The other answer defines an agent as a policy (as it's defined in reinforcement learning). However, although this definition is fine for most current purposes, given that currently agents are mainly used to solve video games, in the real world, an intelligent agent will also need to have a body, which Russell and Norvig call an architecture (section 2.4 of the 3rd edition of Artificial Intelligence: A Modern Approach, page 46), which should not be confused with an architecture of a model or neural network, but it's the computing device that contains the physical sensors and actuators for the agent to sense and act on the environment, respectively. So, to be more general, the agent is defined as follows
agent = body + policy (brain)
where the policy is what Russell and Norvig call the agent program, which is an implementation of the agent function.
Alternatively, it can be defined as follows
An agent is anything that can be viewed as perceiving its environment through sensors and acting upon that environment through actuators.
This is just another definition given by Russell and Norvig, which I also report in this answer, where I describe different types of agents. Note that these definitions are equivalent. However, in the first one, we just emphasize that we need some means to "think" (brain) and some means to "behave" (body).
These definitions are quite general, so I think people should use them, although, as I said above, sometimes people refer to an agent as just the policy.
In this answer, I describe what a model is or what I like to think a model is, and how it is different from a function.
In AI, a model can refer to different but somehow related concepts.
For example, in reinforcement learning, a model typically refers to $p(s', r \mid s, a)$, i.e. the joint probability distribution over the next state $s'$ and reward $r$, given the current state $s$ and action $a$ taken in $s$.
In deep learning, a model typically refers to a neural network, which can be used to compute (or model) different functions. For example, a neural network can be used to compute/represent/model a policy, so, in this case, there would be no actual difference between a model and an agent (if defined as a policy, without a body). However, conceptually, at a higher-level, these would still be different (in the same way that biological neural networks are different from the brain).
More generally, in machine learning, a model typically refers to a system that can be changed to compute some function. Examples of models are decision trees, neural networks, linear regression models, etc. So, as I also state in the other answer, I like to think of a model as a set of functions, so, in this sense, a model would be a hypothesis class in computational learning theory. This definition is roughly consistent with $p(s', r \mid s, a)$, which can also be thought of as a (possibly infinite) set of functions, but note that a probability distribution is not exactly a set of functions.
In the context of knowledge bases, a model is an assignment to the variables, which represents a "possible world". See section 7.3, page 240, of the cited book.
There are possible other uses of the word model (both in the context of AI, e.g. in the context of planning, there's often the idea of a conceptual model, which is similar to an MDP in RL, and in other areas), but the definitions given above should be more or less widely applicable in their contexts.
What is the difference between an agent and a model?
Given that there are different possible definitions of a model depending on the context, it's not easy to briefly state what the difference between the two is.
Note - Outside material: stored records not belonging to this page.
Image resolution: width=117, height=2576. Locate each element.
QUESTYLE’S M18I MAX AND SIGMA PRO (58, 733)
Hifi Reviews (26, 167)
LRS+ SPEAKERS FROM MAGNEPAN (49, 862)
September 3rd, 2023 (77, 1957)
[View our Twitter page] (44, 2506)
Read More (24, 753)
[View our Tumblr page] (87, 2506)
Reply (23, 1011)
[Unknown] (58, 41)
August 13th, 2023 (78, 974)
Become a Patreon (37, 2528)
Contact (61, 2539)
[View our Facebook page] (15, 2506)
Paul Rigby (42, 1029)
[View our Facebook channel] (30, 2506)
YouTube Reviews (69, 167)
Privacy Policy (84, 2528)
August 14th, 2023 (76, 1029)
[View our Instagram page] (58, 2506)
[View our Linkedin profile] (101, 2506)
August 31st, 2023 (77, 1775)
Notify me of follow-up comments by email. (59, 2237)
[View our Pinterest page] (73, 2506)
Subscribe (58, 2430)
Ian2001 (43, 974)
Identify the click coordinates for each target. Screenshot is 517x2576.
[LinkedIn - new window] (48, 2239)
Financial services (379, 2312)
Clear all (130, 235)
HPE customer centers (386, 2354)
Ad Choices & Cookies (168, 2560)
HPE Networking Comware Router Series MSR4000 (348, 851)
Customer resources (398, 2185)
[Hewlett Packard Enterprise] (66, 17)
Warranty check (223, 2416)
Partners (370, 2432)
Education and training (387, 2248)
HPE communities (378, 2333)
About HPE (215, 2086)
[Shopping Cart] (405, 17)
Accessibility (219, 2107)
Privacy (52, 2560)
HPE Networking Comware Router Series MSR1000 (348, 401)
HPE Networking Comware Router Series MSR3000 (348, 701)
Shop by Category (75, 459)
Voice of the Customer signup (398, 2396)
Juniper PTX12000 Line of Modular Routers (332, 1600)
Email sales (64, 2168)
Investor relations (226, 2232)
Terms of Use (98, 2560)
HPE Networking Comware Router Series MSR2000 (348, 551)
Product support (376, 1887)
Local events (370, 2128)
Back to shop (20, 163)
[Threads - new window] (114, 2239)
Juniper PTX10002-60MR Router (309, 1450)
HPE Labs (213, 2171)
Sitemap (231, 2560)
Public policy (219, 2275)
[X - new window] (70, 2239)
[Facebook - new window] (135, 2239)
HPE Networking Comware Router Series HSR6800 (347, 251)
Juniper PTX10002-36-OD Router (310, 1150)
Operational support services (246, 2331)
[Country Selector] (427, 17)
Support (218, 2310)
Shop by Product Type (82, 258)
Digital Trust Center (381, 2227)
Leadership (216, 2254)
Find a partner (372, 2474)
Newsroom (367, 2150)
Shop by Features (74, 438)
So, here's the difference in the context of RL (and you can now find out the differences in other contexts by using the different definitions): an agent can have a model of the world, which allows it to predict e.g. the reward it will receive given its current state and some action that it decides to take. The model can allow the agent to plan. In this same context, a model could also refer to the specific system (e.g. a neural network) used to compute/represent the policy of the agent, but note that people usually refer to $p(s', r \mid s, a)$ when they use the word model in RL. See this post for more details.